Skip to main contentAlchemist
Alchemist is a powerful platform designed to streamline the process of creating instruction fine-tuning datasets for
language models. By focusing on dataset curation rather than the fine-tuning process itself, Alchemist empowers users to
build high-quality datasets efficiently, setting the stage for more effective model training.
Sample Ingestion
The journey with Alchemist begins by uploading prompt logs from existing systems. These logs serve as the raw material
for creating your fine-tuning dataset. Alchemist’s user-friendly interface makes it easy to import large volumes of
data, ensuring that you have a rich pool of samples to work with.
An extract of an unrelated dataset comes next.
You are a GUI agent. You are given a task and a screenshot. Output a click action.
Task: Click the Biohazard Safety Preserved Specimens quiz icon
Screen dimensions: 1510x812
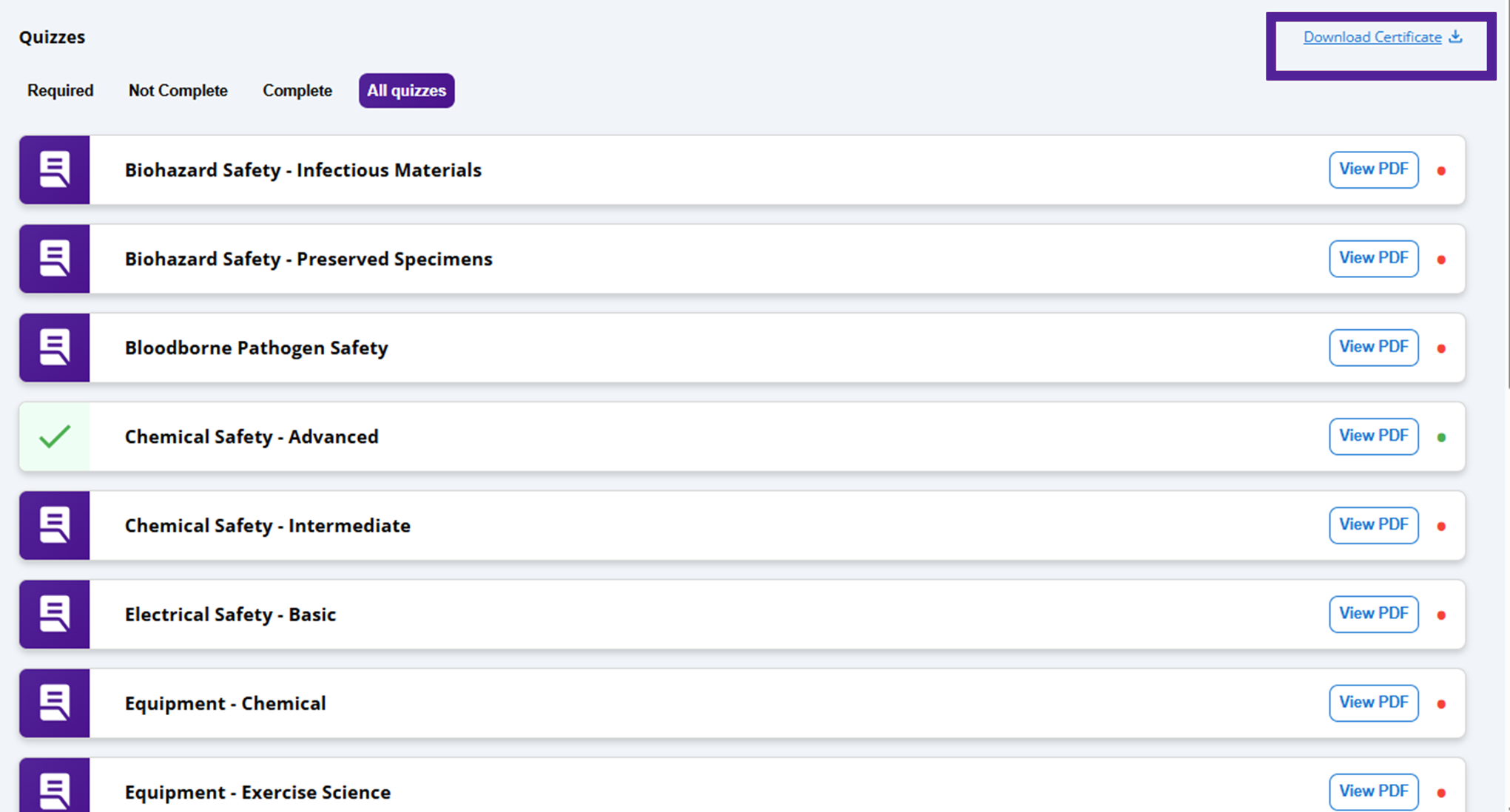[54, 259]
This initial step is crucial as it lays the foundation
for the entire curation process.
Data Curation
Once your data is uploaded, Alchemist provides a robust set of tools for searching through and curating a subset of
samples that best represent your desired outcomes. This curation process combines manual search capabilities with
Alchemist’s proprietary algorithms, creating a semi-automated, human-in-the-loop workflow. Users can leverage advanced
search functionalities to identify relevant samples, while Alchemist’s algorithms assist in surfacing potentially
valuable data points that might otherwise be overlooked. This hybrid approach ensures both efficiency in processing
large datasets and the quality that comes from human oversight.
Instruction Generation
After curating your dataset, Alchemist takes the process a step further by automatically generating instructions from
the samples in your curated set. These instructions are tailored to fit the format required by your chosen model or
platform, whether it’s the Llama format for AWS or the OpenAI format for Azure. This versatility ensures that your
curated dataset can be seamlessly integrated into various fine-tuning pipelines. While Alchemist doesn’t perform the
actual fine-tuning, it provides you with a meticulously prepared dataset, formatted and ready for use, significantly
reducing the time and effort required to prepare data for model fine-tuning.